● **REQUIRED TASK**
Render the data, from the line that contains "You are a computer-use agent." through the end of the data, inclusive, as a Markdown table with the columns Row and Data line, skipping blank lines. Leave the pictures out.
---
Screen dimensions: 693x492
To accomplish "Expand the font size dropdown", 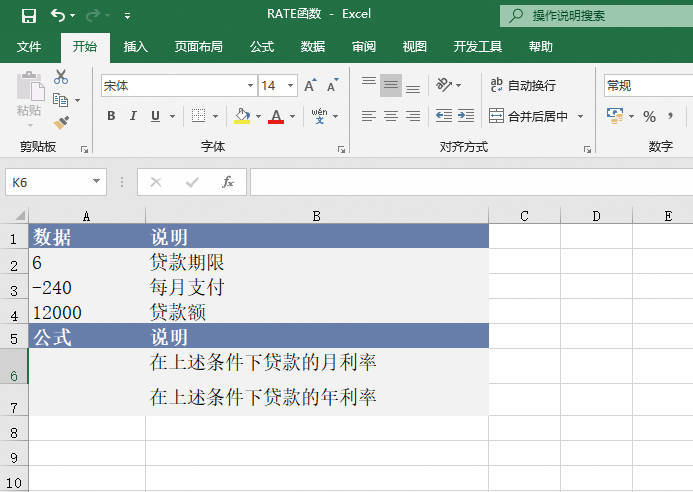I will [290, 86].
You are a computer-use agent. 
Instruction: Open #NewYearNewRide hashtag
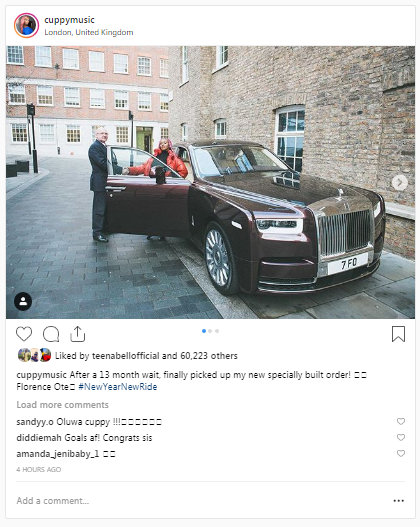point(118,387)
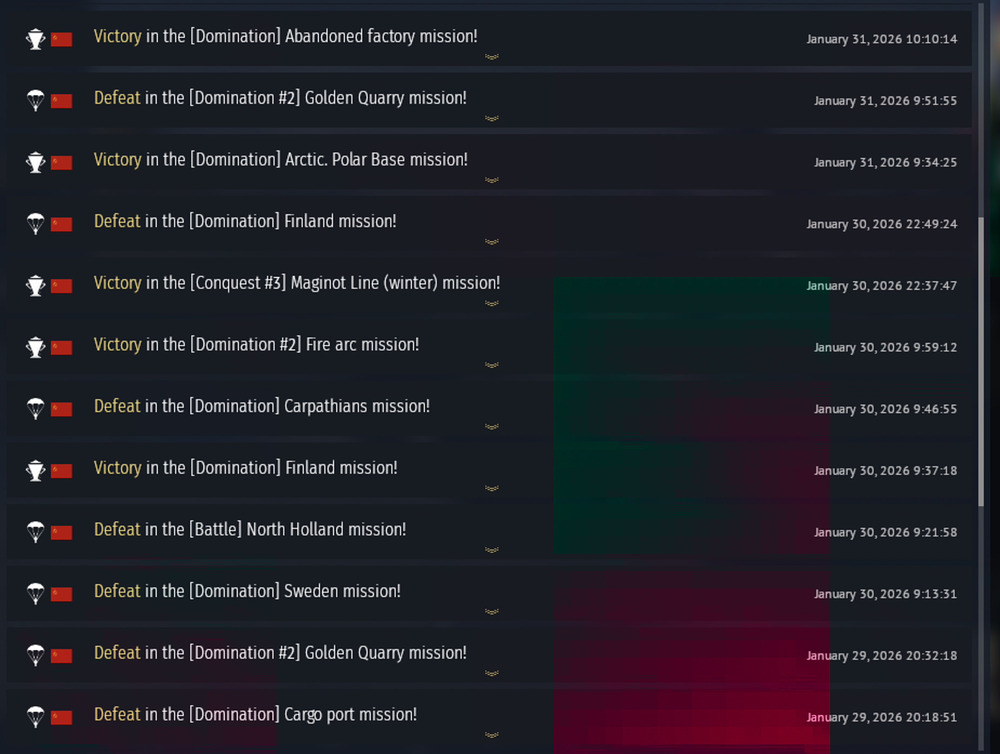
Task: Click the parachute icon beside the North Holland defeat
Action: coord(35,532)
---
● **SOLVED EXERCISE**
| Row | Data line |
|---|---|
| 1 | You are a computer-use agent.  |
| 2 | Instruction: Open #NewYearNewRide hashtag |
| 3 | point(118,387) |
| 4 | Task: Click the parachute icon beside the North Holland defeat |
| 5 | Action: coord(35,532) |